> [Required tasks]:
a. From the thread on travel to the UK, reproduce the text between "My point exactly" and "a valid reason.", inclusive.
b. Name every distinct username that posts in the thread on travel to the UK.
c. In the thread on travel to the UK, on what date does spezza52 need to go to the UK?

> [Text passage]:
# "Un-resident" travel to UK.



## spezza52 (Jun 18, 2013)

Have had temp residencia ( just expired ) , and living in Alicante area for 12 months since moving from Oz. 
Have applied ( and has been recd at Alicante 5 weeks ago ) for new residencia extension , and still waiting for new cards.
We have Oz passports. 
Need to go to UK 30 July - CAN I LEGALLY GO WITHOUT NEW CARDS ?


----------



## xabiaxica (Jun 23, 2009)

spezza52 said:


> Have had temp residencia ( just expired ) , and living in Alicante area for 12 months since moving from Oz.
> Have applied ( and has been recd at Alicante 5 weeks ago ) for new residencia extension , and still waiting for new cards.
> We have Oz passports.
> Need to go to UK 30 July - CAN I LEGALLY GO WITHOUT NEW CARDS ?


:welcome:

well there's no reason you can't go - the question is, will you get back in again?

logically it shouldn't be an issue, but I'd check with the extranjería to be sure


----------



## spezza52 (Jun 18, 2013)

My point exactly ; thanks for the reply.


----------



## Calas felices (Nov 29, 2007)

You may of course not be allowed into m the UK without a valid reason.

(Element and text position data)
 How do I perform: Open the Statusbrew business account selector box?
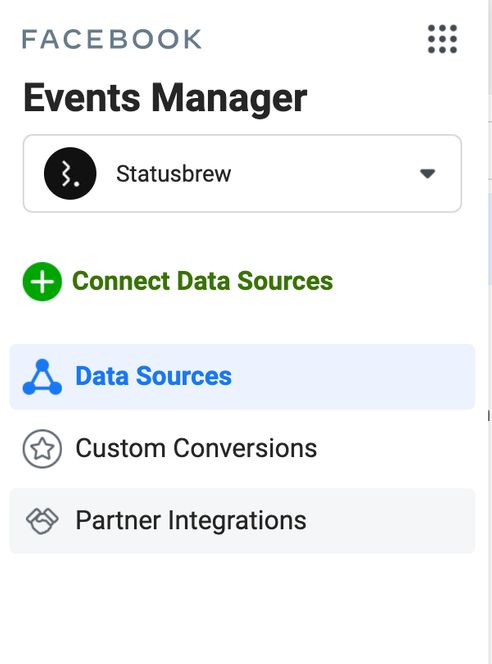pos(242,174)
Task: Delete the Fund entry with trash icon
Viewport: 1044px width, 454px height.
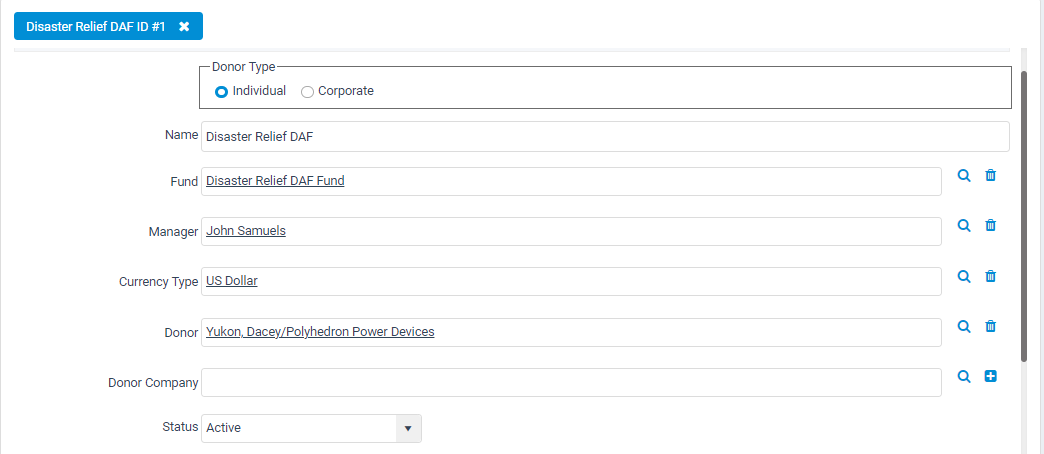Action: click(x=991, y=175)
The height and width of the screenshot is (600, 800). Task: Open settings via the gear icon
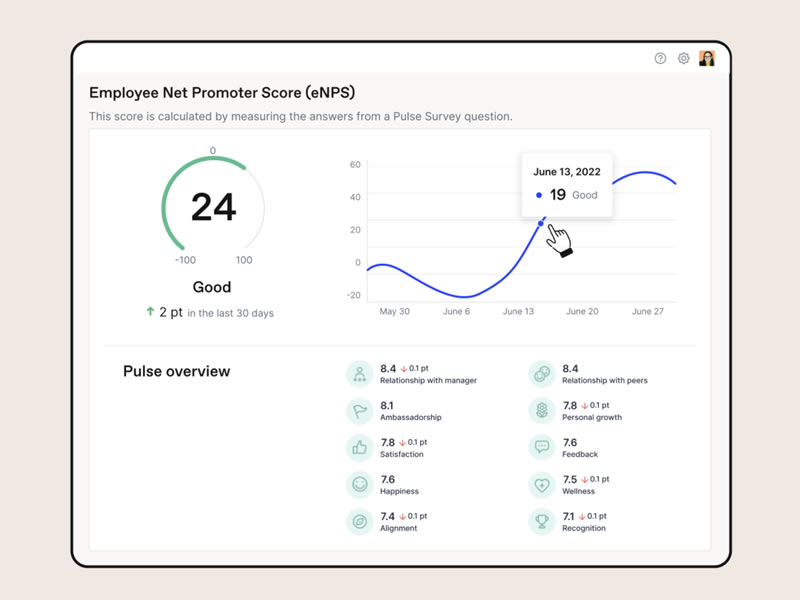click(684, 59)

> [Final answers]:
a.
My point exactly ; thanks for the reply.


----------



## Calas felices (Nov 29, 2007)

You may of course not be allowed into m the UK without a valid reason.

b. spezza52, xabiaxica, Calas felices

c. 30 July